Records excerpted from a collection
• • • • • • •
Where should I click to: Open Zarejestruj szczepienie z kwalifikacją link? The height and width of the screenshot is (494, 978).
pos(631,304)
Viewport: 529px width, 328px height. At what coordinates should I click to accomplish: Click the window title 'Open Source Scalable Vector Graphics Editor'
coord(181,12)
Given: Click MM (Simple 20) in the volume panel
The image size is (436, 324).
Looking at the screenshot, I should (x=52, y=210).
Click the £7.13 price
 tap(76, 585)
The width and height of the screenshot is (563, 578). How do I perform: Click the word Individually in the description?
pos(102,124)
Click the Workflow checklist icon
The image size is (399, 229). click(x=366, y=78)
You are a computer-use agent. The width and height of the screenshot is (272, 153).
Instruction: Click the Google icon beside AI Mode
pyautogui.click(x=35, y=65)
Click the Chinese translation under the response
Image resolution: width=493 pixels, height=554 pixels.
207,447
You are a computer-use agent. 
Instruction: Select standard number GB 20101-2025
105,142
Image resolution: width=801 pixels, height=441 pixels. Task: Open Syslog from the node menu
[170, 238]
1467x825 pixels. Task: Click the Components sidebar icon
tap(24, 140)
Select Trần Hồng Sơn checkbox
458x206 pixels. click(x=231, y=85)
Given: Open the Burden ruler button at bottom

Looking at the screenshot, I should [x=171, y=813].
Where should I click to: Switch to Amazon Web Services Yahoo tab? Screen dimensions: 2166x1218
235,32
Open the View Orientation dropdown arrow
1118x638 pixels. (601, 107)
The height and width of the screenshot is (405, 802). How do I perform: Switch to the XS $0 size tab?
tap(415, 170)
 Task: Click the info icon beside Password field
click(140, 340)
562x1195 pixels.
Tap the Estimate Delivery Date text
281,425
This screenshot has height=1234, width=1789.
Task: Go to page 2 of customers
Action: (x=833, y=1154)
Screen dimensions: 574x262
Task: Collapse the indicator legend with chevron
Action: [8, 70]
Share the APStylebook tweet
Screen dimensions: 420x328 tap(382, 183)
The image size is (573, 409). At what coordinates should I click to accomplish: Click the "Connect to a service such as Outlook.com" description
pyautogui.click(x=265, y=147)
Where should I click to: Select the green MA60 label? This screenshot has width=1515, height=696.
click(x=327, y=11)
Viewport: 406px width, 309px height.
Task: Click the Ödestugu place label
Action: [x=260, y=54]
• • • • • • •
Task goal: Please extract all of the records above line by line, leaving every character unchanged.

Result:
Where should I click to: Open Zarejestruj szczepienie z kwalifikacją link? The height and width of the screenshot is (494, 978).
pos(631,304)
Viewport: 529px width, 328px height. At what coordinates should I click to accomplish: Click the window title 'Open Source Scalable Vector Graphics Editor'
coord(181,12)
Given: Click MM (Simple 20) in the volume panel
The image size is (436, 324).
Looking at the screenshot, I should (x=52, y=210).
Click the £7.13 price
 tap(76, 585)
The width and height of the screenshot is (563, 578). How do I perform: Click the word Individually in the description?
pos(102,124)
Click the Workflow checklist icon
The image size is (399, 229). click(x=366, y=78)
You are a computer-use agent. The width and height of the screenshot is (272, 153).
Instruction: Click the Google icon beside AI Mode
pyautogui.click(x=35, y=65)
Click the Chinese translation under the response
Image resolution: width=493 pixels, height=554 pixels.
207,447
You are a computer-use agent. 
Instruction: Select standard number GB 20101-2025
105,142
Image resolution: width=801 pixels, height=441 pixels. Task: Open Syslog from the node menu
[170, 238]
1467x825 pixels. Task: Click the Components sidebar icon
tap(24, 140)
Select Trần Hồng Sơn checkbox
458x206 pixels. click(x=231, y=85)
Given: Open the Burden ruler button at bottom

Looking at the screenshot, I should [x=171, y=813].
Where should I click to: Switch to Amazon Web Services Yahoo tab? Screen dimensions: 2166x1218
235,32
Open the View Orientation dropdown arrow
1118x638 pixels. (601, 107)
The height and width of the screenshot is (405, 802). How do I perform: Switch to the XS $0 size tab?
tap(415, 170)
 Task: Click the info icon beside Password field
click(140, 340)
562x1195 pixels.
Tap the Estimate Delivery Date text
281,425
This screenshot has height=1234, width=1789.
Task: Go to page 2 of customers
Action: (x=833, y=1154)
Screen dimensions: 574x262
Task: Collapse the indicator legend with chevron
Action: [8, 70]
Share the APStylebook tweet
Screen dimensions: 420x328 tap(382, 183)
The image size is (573, 409). At what coordinates should I click to accomplish: Click the "Connect to a service such as Outlook.com" description
pyautogui.click(x=265, y=147)
Where should I click to: Select the green MA60 label? This screenshot has width=1515, height=696.
click(x=327, y=11)
Viewport: 406px width, 309px height.
Task: Click the Ödestugu place label
Action: [x=260, y=54]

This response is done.